> _TASK DESCRIPTION_
Retype the entries word for word, leaving nothing out.

START INFORMATION SUPPLIED

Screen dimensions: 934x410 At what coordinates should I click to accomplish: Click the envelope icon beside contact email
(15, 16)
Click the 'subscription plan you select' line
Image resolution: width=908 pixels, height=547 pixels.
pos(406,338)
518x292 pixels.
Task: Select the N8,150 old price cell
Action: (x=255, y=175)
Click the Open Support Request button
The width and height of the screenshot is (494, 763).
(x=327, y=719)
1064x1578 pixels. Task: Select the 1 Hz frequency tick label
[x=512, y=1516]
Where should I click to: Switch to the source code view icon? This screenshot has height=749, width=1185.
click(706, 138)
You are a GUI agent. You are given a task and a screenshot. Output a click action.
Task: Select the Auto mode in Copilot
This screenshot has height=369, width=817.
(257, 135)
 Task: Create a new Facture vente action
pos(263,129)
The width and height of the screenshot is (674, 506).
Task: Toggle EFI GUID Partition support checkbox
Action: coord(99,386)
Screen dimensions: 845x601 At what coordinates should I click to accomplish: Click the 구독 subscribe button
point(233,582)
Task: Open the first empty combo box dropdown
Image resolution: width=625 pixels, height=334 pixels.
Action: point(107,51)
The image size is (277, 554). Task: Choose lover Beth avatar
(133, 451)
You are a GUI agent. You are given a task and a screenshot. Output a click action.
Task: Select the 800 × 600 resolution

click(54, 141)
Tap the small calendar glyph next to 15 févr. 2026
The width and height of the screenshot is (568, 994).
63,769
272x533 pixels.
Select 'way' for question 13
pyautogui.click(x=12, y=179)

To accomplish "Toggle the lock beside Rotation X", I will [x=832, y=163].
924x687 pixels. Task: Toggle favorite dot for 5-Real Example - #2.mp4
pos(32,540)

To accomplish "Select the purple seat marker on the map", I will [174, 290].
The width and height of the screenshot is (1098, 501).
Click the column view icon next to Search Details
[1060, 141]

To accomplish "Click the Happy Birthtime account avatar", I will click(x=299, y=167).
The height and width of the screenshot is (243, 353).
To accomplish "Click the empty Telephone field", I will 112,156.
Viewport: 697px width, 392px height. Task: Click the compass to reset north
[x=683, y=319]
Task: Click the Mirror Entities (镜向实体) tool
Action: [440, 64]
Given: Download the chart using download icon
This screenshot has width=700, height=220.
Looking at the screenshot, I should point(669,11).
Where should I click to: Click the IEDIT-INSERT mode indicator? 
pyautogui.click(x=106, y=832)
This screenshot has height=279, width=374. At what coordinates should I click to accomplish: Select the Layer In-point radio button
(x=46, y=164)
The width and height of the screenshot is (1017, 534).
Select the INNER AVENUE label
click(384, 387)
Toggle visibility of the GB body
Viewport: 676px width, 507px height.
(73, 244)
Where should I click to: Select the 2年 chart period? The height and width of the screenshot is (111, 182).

END INFORMATION SUPPLIED

> _OUTPUT OF THE TASK_
Screen dimensions: 934x410 At what coordinates should I click to accomplish: Click the envelope icon beside contact email
(15, 16)
Click the 'subscription plan you select' line
Image resolution: width=908 pixels, height=547 pixels.
pos(406,338)
518x292 pixels.
Task: Select the N8,150 old price cell
Action: (x=255, y=175)
Click the Open Support Request button
The width and height of the screenshot is (494, 763).
(x=327, y=719)
1064x1578 pixels. Task: Select the 1 Hz frequency tick label
[x=512, y=1516]
Where should I click to: Switch to the source code view icon? This screenshot has height=749, width=1185.
click(706, 138)
You are a GUI agent. You are given a task and a screenshot. Output a click action.
Task: Select the Auto mode in Copilot
This screenshot has height=369, width=817.
(257, 135)
 Task: Create a new Facture vente action
pos(263,129)
The width and height of the screenshot is (674, 506).
Task: Toggle EFI GUID Partition support checkbox
Action: coord(99,386)
Screen dimensions: 845x601 At what coordinates should I click to accomplish: Click the 구독 subscribe button
point(233,582)
Task: Open the first empty combo box dropdown
Image resolution: width=625 pixels, height=334 pixels.
Action: point(107,51)
The image size is (277, 554). Task: Choose lover Beth avatar
(133, 451)
You are a GUI agent. You are given a task and a screenshot. Output a click action.
Task: Select the 800 × 600 resolution

click(54, 141)
Tap the small calendar glyph next to 15 févr. 2026
The width and height of the screenshot is (568, 994).
63,769
272x533 pixels.
Select 'way' for question 13
pyautogui.click(x=12, y=179)

To accomplish "Toggle the lock beside Rotation X", I will [x=832, y=163].
924x687 pixels. Task: Toggle favorite dot for 5-Real Example - #2.mp4
pos(32,540)

To accomplish "Select the purple seat marker on the map", I will [174, 290].
The width and height of the screenshot is (1098, 501).
Click the column view icon next to Search Details
[1060, 141]

To accomplish "Click the Happy Birthtime account avatar", I will click(x=299, y=167).
The height and width of the screenshot is (243, 353).
To accomplish "Click the empty Telephone field", I will 112,156.
Viewport: 697px width, 392px height. Task: Click the compass to reset north
[x=683, y=319]
Task: Click the Mirror Entities (镜向实体) tool
Action: [440, 64]
Given: Download the chart using download icon
This screenshot has width=700, height=220.
Looking at the screenshot, I should point(669,11).
Where should I click to: Click the IEDIT-INSERT mode indicator? 
pyautogui.click(x=106, y=832)
This screenshot has height=279, width=374. At what coordinates should I click to accomplish: Select the Layer In-point radio button
(x=46, y=164)
The width and height of the screenshot is (1017, 534).
Select the INNER AVENUE label
click(384, 387)
Toggle visibility of the GB body
Viewport: 676px width, 507px height.
(73, 244)
Where should I click to: Select the 2年 chart period? The height and width of the screenshot is (111, 182).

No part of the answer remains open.